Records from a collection
# # #

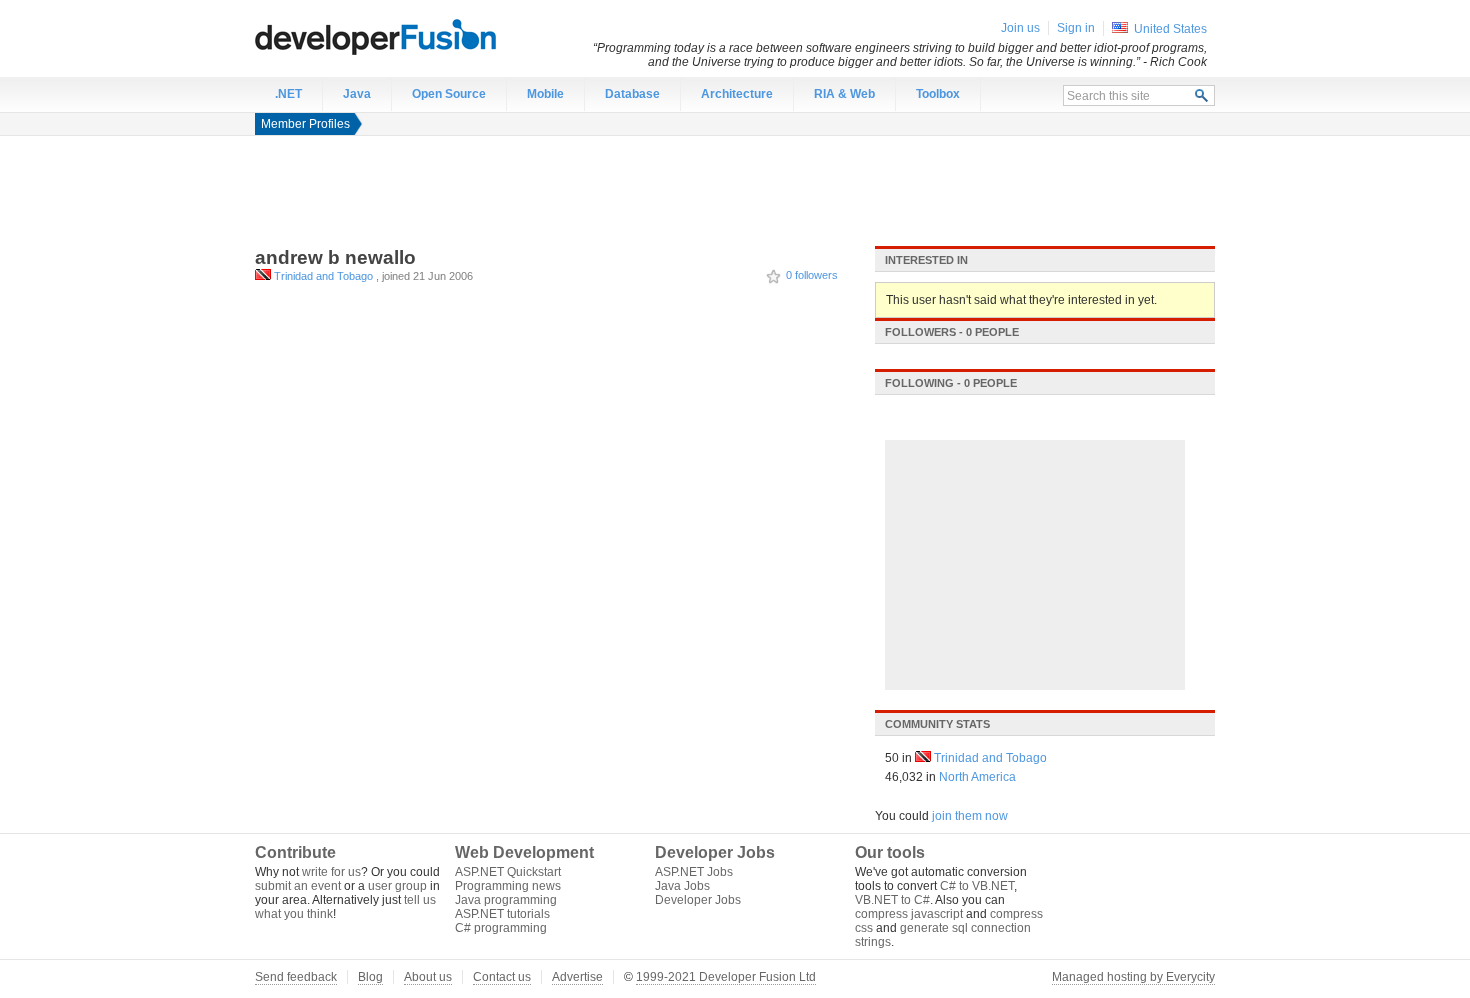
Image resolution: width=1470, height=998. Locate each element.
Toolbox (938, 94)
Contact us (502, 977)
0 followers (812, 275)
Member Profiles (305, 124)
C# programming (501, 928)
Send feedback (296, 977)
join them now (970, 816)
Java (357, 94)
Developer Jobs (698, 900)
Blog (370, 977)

# # #

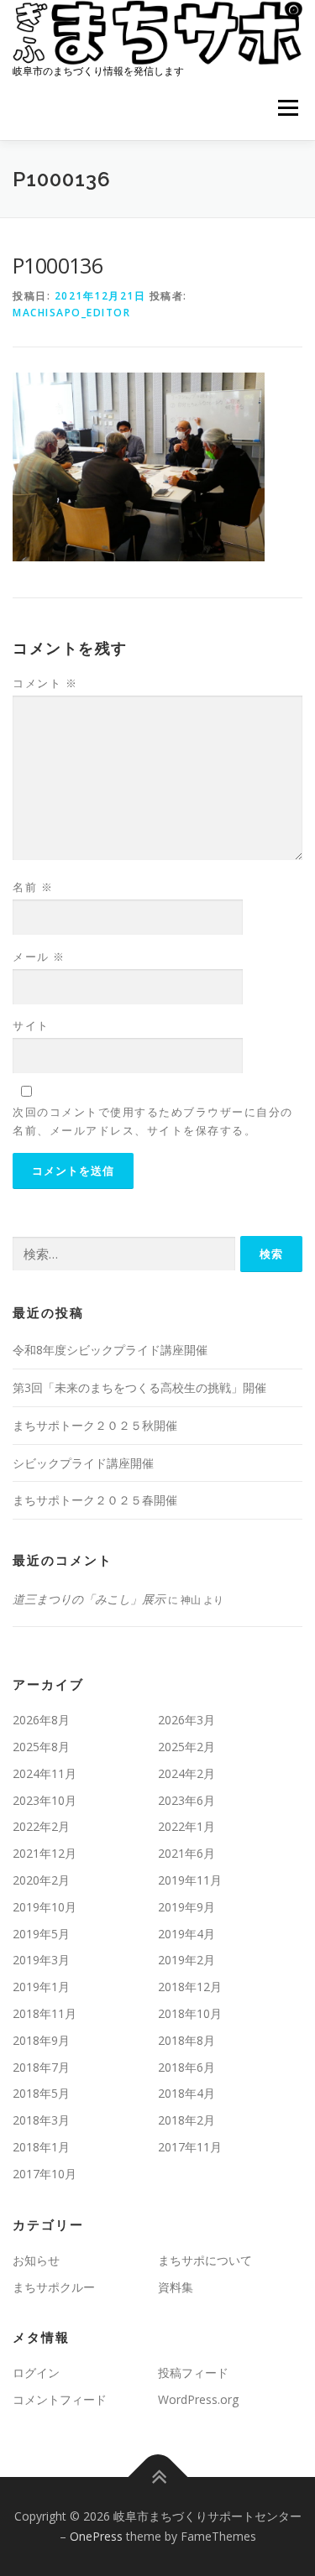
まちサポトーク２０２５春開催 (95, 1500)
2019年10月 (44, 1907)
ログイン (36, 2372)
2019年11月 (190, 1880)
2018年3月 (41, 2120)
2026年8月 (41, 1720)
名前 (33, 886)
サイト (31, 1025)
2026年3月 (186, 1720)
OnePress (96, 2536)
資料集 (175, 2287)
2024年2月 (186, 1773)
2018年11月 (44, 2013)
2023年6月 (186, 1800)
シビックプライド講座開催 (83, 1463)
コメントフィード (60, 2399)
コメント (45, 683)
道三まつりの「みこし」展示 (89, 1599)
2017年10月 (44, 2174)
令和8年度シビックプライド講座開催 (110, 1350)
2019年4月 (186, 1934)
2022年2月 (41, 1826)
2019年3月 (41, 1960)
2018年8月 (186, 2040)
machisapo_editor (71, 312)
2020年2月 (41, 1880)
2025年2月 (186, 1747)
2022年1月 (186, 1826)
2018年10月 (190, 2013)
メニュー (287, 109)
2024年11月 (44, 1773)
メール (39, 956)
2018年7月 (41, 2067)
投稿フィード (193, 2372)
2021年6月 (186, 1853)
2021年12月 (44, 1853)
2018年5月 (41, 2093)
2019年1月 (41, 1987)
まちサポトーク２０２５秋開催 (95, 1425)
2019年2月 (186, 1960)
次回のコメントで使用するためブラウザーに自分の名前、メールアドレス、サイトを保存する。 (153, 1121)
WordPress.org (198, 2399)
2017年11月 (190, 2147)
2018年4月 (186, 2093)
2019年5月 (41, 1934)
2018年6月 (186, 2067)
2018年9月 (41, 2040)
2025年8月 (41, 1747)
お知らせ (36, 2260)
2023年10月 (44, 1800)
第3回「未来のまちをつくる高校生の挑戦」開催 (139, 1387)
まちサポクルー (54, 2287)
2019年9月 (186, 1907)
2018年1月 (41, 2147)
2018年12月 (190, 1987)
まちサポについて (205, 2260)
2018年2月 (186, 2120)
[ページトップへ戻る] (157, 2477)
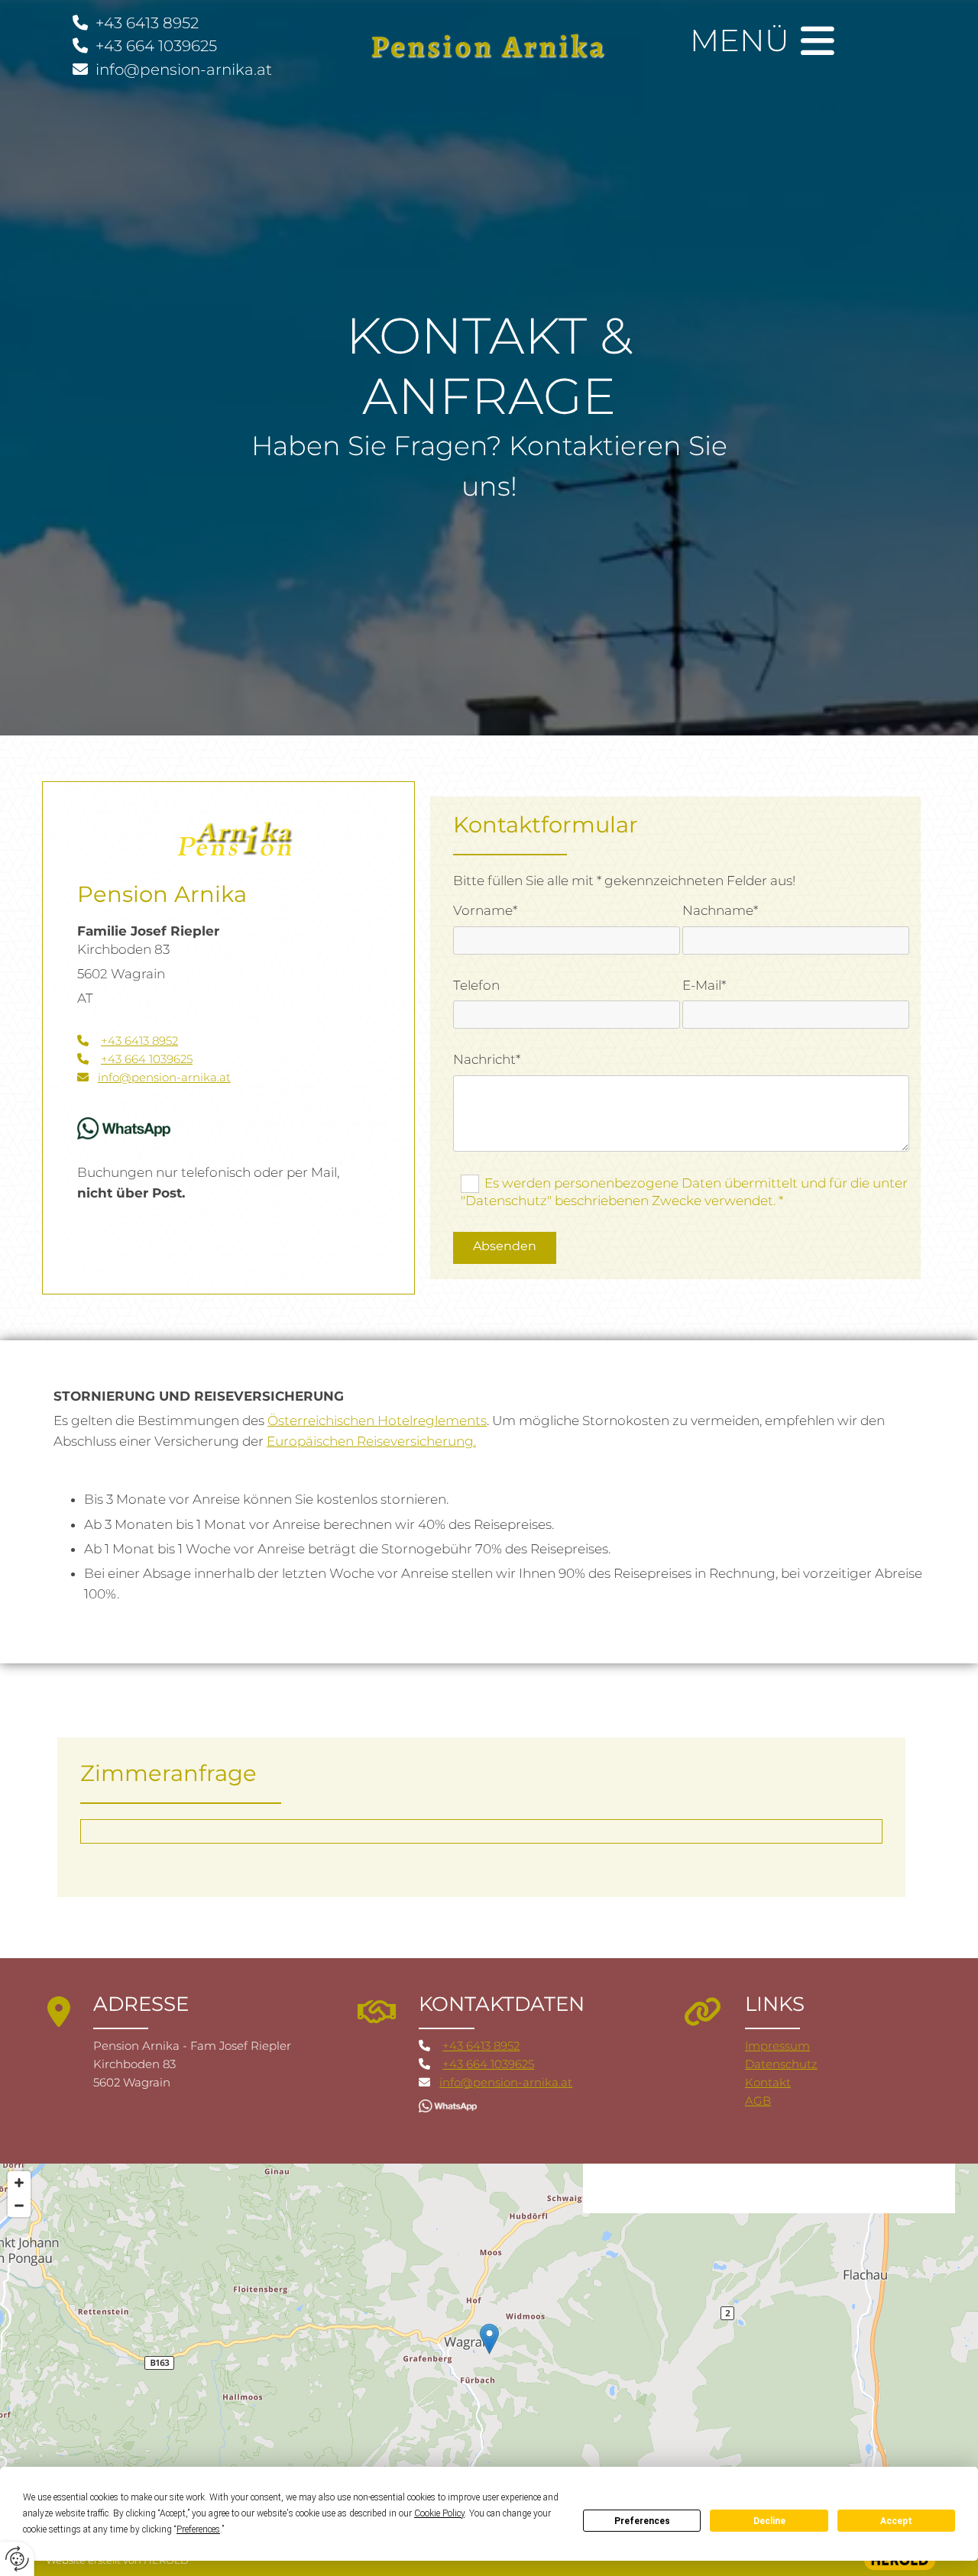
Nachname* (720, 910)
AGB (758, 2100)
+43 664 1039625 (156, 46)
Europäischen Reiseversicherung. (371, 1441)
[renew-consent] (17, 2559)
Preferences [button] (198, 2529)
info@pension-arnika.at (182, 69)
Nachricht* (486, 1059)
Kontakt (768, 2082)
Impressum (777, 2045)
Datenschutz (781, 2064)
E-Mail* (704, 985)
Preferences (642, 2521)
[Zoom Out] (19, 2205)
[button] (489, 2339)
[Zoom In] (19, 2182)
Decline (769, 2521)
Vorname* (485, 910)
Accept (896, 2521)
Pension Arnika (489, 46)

# # #

Aim of the exercise :: The lines above from the one containing "Image resolution: width=1470, height=998." through the one containing "Blog (370, 977)" are to be set down exactly, and no others.

Task answer ::
Image resolution: width=1470, height=998. Locate each element.
Toolbox (938, 94)
Contact us (502, 977)
0 followers (812, 275)
Member Profiles (305, 124)
C# programming (501, 928)
Send feedback (296, 977)
join them now (970, 816)
Java (357, 94)
Developer Jobs (698, 900)
Blog (370, 977)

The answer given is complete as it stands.